The highlight of Alpha CubeSat is its deployable, free-flying light sail – a poster-size sheet of polycarbonate that hosts small ChipSats capable of transmitting GPS data to a ground station located on the roof of Rhodes Hall. Alpha CubeSat will be the first spacecraft to incorporate a retroreflective sail, and the first to use holograms.
“Alpha will demonstrate the first flight of a light sail equipped with gram-scale spacecraft,” said Joshua Umansky-Castro, an aerospace engineering doctoral student and team lead for the Alpha CubeSat. “We already have ideas on how to extend the capabilities of these technologies to interplanetary missions, and one day initiatives such as Breakthrough Starshot may even fly such sails to Alpha Centauri.”

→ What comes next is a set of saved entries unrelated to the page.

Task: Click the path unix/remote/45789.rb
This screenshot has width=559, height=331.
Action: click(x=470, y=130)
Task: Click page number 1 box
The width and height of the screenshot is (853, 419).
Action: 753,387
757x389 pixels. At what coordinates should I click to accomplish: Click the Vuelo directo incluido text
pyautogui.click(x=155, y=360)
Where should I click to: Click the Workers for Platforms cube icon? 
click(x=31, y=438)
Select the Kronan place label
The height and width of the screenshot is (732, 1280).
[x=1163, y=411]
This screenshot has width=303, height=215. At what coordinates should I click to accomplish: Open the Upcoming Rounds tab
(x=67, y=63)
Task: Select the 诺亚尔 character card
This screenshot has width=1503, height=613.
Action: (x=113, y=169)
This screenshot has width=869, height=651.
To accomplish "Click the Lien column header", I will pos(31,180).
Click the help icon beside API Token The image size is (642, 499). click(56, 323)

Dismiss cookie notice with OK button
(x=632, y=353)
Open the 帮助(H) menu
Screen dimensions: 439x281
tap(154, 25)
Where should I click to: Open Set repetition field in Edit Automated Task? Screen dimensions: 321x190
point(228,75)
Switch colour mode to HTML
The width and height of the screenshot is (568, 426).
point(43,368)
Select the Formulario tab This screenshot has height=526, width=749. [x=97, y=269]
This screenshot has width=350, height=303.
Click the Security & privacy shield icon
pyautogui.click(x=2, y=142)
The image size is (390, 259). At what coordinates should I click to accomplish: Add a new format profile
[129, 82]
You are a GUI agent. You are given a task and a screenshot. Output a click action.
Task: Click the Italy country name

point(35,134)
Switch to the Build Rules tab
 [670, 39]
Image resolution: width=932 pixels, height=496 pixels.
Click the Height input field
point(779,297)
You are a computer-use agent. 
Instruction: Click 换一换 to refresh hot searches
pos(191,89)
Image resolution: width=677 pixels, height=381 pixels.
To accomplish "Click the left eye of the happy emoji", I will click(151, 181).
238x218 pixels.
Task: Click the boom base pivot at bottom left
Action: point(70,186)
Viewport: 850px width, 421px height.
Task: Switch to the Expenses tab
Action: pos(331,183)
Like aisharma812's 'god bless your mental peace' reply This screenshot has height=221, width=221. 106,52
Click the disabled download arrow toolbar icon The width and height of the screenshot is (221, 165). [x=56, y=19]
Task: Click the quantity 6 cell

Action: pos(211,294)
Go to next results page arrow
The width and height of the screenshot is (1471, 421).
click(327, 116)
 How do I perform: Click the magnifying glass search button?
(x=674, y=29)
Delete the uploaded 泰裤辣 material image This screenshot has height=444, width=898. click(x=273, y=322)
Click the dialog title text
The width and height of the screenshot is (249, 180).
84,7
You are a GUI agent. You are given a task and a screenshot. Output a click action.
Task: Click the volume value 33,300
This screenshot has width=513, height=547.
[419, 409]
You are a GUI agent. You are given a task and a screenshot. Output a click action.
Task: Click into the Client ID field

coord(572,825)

Umansky-Castro and team members are now moving into the flight-assembly phase of the spacecraft’s build following a weather balloon test of a prototype in October. A payload was sent 30 kilometers above Earth to test its communication system and light sail deployment, thanks to the help of CIT systems engineering Michael Hojnowski and the Cornell Amateur Radio Club, which assisted with the launch.
“It was a great test of our satellite and we were able to track the location of our payload as well as send the command to deploy the light sail,” said Gillis Lowry ’24, a student in the College of Arts & Sciences and publicity lead for Alpha CubeSat. “It’s a long journey from concept to CubeSat, but our balloon launch was a major step toward real advances in spaceflight and even long-distance light powered missions to the stars.”
Following the balloon test, the Alpha CubeSat received an external review by spacecraft experts and the student team continued analyzing data through winter break. They will now spend the spring semester building the version of Alpha CubeSat that will launch into space.